What does sustainable development mean for the United States? How are the principles and strategies essentially designed for the developing world applicable to the United States? Those are the very questions tackled in the comprehensive new volume, Agenda for a Sustainable America, published by Island Press (2009).
Edited by John C. Derbach and featuring articles from a powerhouse team of forty environmental law and policy experts, scientists, public health experts, and leaders from business and government, Agenda for a Sustainable America examines trends in 28 areas of American life and evaluates recent U.S. performance from a sustainability perspective. Beyond providing a report card across the metrics of sustainability in the U.S., the book also provides a valuable roadmap for sustainability for the next 5 to 10 years.

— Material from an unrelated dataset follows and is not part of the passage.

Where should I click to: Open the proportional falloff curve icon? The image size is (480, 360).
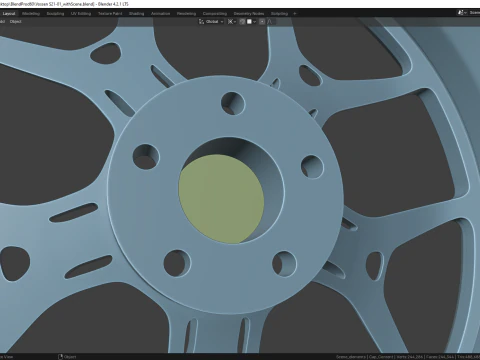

In Agenda for a Sustainable America, Derbach and company suggest that the U.S. has, in fact, made significant progress in at least six areas: local governance, brownfields redevelopment, business and industry, higher education, K-12 education, and religious organization. But the authors also suggest we have a long way to go:
“All of that said, the United States is not on the verge of actually becoming sustainable. Far from it. Since 2002, we have most often moved in the wrong direction—toward greater consumption of energy, materials, land, and other resources, and more negative environmental impacts, with damaging social, economic, and security consequences. But we are at least reaching a point where decisionmakers understand issues within a sustainability framework, and understand why that perspective is both attractive and necessary.”
The book’s systematic treatment of particular areas of sustainability—and plans of action to address those areas—is in the tradition of the bookends of the sustainability literature, such as, the UN’s World Commission on Environment and Development report, Our Common Future, which, in 1987, laid out what is perhaps the most accepted definition of sustainability to date, and; the 1992 Earth Summit in Rio de Janeiro, Brazil, which produced a group of principles called the Rio Declaration and a sustainability action plan called Agenda 21.
From policymakers, business leaders and NGOs, to students in law and graduate programs, the broad scope and forward-looking tone of Agenda for a Sustainable America would make it a valuable addition to the bookcases of nearly anyone interested in sustainability.